Fig. 2: ENG variants at the origin of uAUGs in frame with the same stop codon at position c.125.

a Eight variants in the 5’UTR create uAUG-initiated upstream overlapping open reading frames (uoORFs) with different sizes but ending at the same position. Position and identity of these variants and of created uAUG, size of the uoORFs, associated stop codon located at position c.125 and first and last positions of the CoDing Sequence (CDS) (c.1 and c.1977, respectively) are indicated. TSS, translation start site; CDS, CoDing Sequence. b Western blot results on total proteins extracted from transfected HeLa cells with 1 μg of pcDNA3.1-L-ENG constructs. Two bands of different molecular weights are observed for Endoglin likely corresponding to more glycosylated (upper band) and less/non glycosylated (lower band) ENG monomers.

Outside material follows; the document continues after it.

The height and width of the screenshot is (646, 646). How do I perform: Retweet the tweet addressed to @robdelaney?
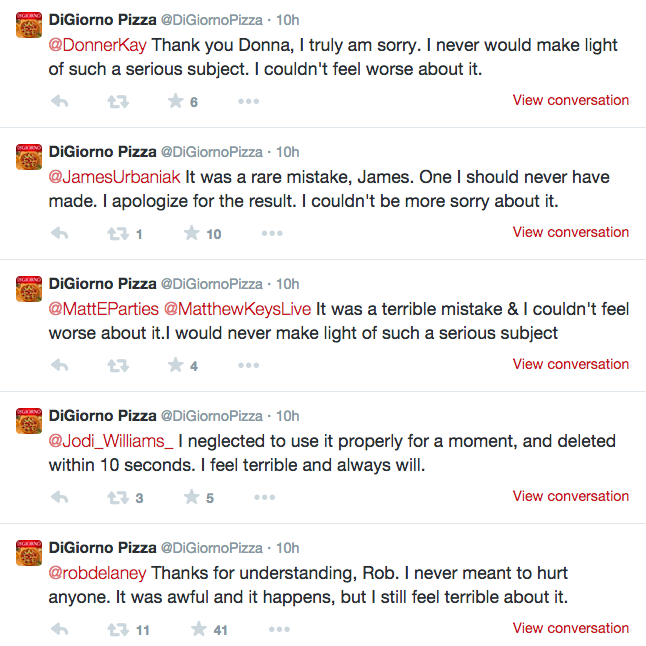pos(118,629)
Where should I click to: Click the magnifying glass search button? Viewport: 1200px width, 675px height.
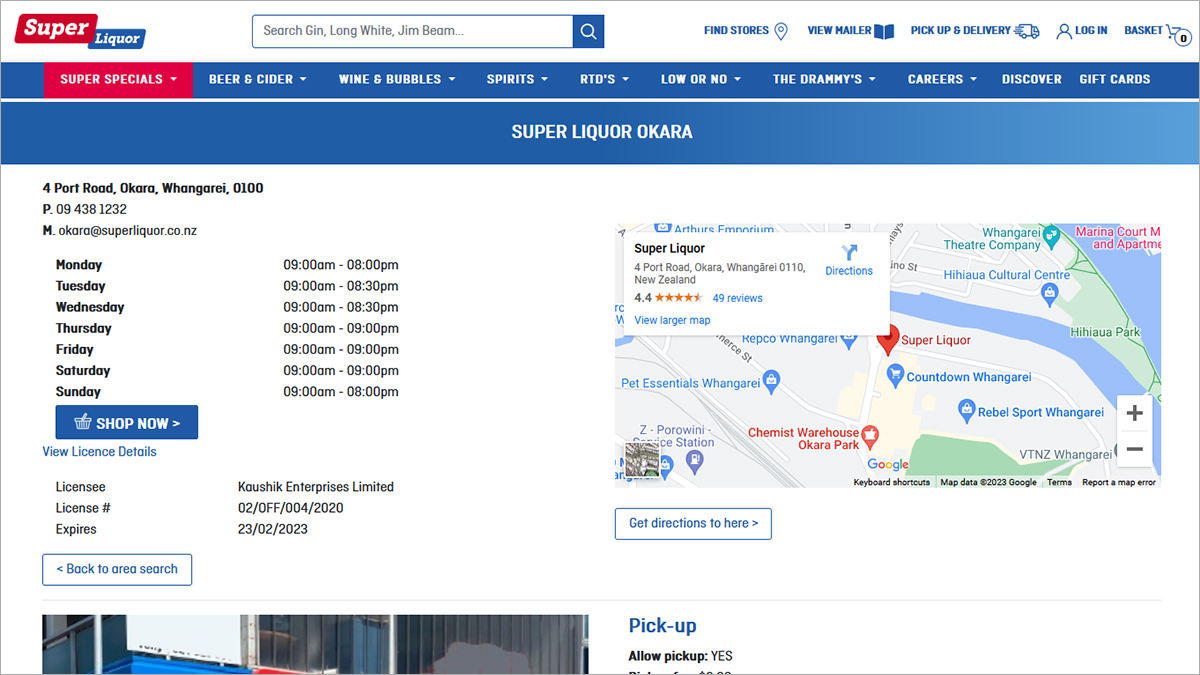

Anti-Myc corresponds to the used antibody for the target protein from HeLa and anti-β-actin corresponds to the antibody used against the reference protein. kDa, kilodalton; M, protein ladder; WT, wild type; C-, negative control corresponding to pcDNA3.1- empty vector. Shown results are representative of 5 independent experiments. c Quantification of Endoglin steady-state levels in HeLa cells from (b). For quantification, the average of each duplicate has been calculated from the quantified values and Endoglin levels for each sample have been normalized to the corresponding β-actin levels then to the WT (%). The two bands obtained for the Endoglin, corresponding to the more glycosylated (upper band) and less/non glycosylated (lower band) ENG monomers, were taken together for the quantification. Graphs with standard error of the mean are representative of five independent experiments. **, p < 10^-2; *, p < 0.05, ns, non-significant (Kruskal-Wallis followed by Dunn comparison test of variants versus WT).